Although nomograms undoubtedly have improved our perspective of disease behaviour and individual patient prediction, several key questions remain. First, how good are the input data to a nomogram? Abdollah et al.  evaluated 810 patients with high-risk prostate cancer treated in a single large centre between 2003 and 2012. Impressively, more than half of the patients (55%) harboured SCD at RARP. Such a high chance of having SCD will probably encourage many physicians and patients to choose surgery, even without using a nomogram, because this approach may avoid the need for hormonal treatment, which is obligatory for radiation therapy in high-risk prostate cancer. Second, is the predictive accuracy safe within clinical practice? Most nomograms using clinicopathological data generate predictive accuracies within the range of 75–90% (including the nomogram presented by Abdollah et al. ). It is of special importance to consider that 64/447 (14%) of the patients with SCD in the series reported by Abdollah et al.  received salvage treatment, which was initiated after a median (interquartile range, IQR) of 4.8 (1.4–9.3) months, and the indication to initiate this salvage therapy was PSA recurrence. Obviously, these patients did not have specimen confined disease and were misclassified. In this case, one might postulate a persistence of nodal disease, given an inadequate extent of PLND. Abdollah et al.  reported on a median (IQR) of 5 (3.0–11.0) lymph nodes removed.

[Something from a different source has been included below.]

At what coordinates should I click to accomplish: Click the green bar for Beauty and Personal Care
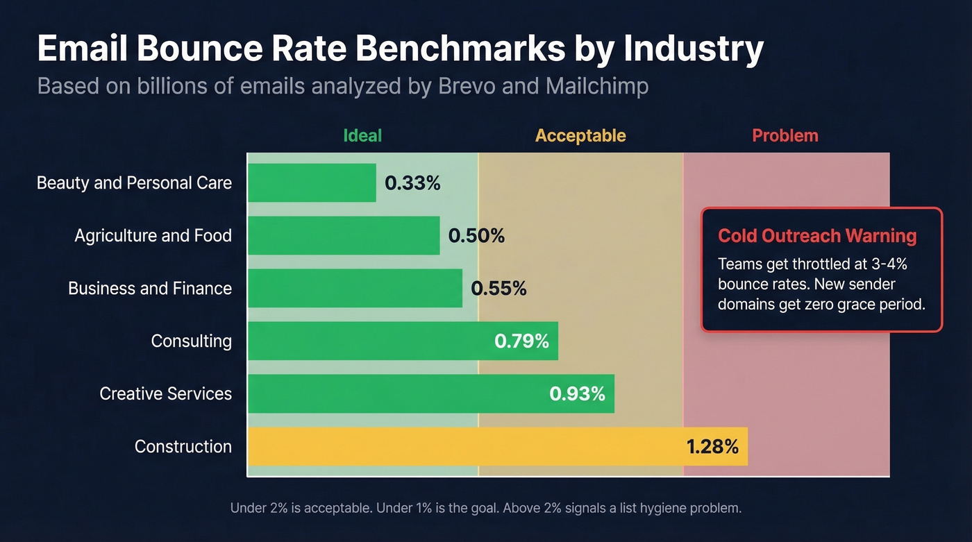312,183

In their landmark paper on extended PLND (ePLND) in cadavers, Weingartner et al.  demonstrated that a mean lymph node yield of 20 serves as a guideline for sufficient ePLND. More than 10 years ago, Heidenreich et al.  reported on a 15% higher rate of lymph node metastasis detection when comparing ePLND with the standard LND (obturator). Bader et al.  provided further evidence that an ePLND is needed to provide adequate clinical staging and potential therapeutic benefit. Of 365 patients with clinically localised prostate cancer, 88 (24%) had positive lymph nodes. In this series, a pelvic LND that spared the internal iliac bed would have left 58% of patients with positive nodes with residual disease and 19% would have been incorrectly staged as lymph node-negative for cancer. These data were recently confirmed by several authors when analysing retrospective series. Furthermore, Seiler et al.  updated their series of 88 patients and recently reported on the long-term outcome after a median follow-up of 15.6 years. They showed that 18% of those patients with one positive node remained biochemical recurrence free, 28% showed biochemical recurrence only, and 54% had clinical progression. Of these 39 patients, 57% never required deferred androgen-deprivation therapy. In contrast, patients with multiple positive nodes are likely to experience rapid progression and, thus, may benefit from early adjuvant therapies. International clinical practice guidelines recommend the performance of an anatomically ePLND at RP in men with high-risk prostate cancer, for both staging and therapeutic purposes.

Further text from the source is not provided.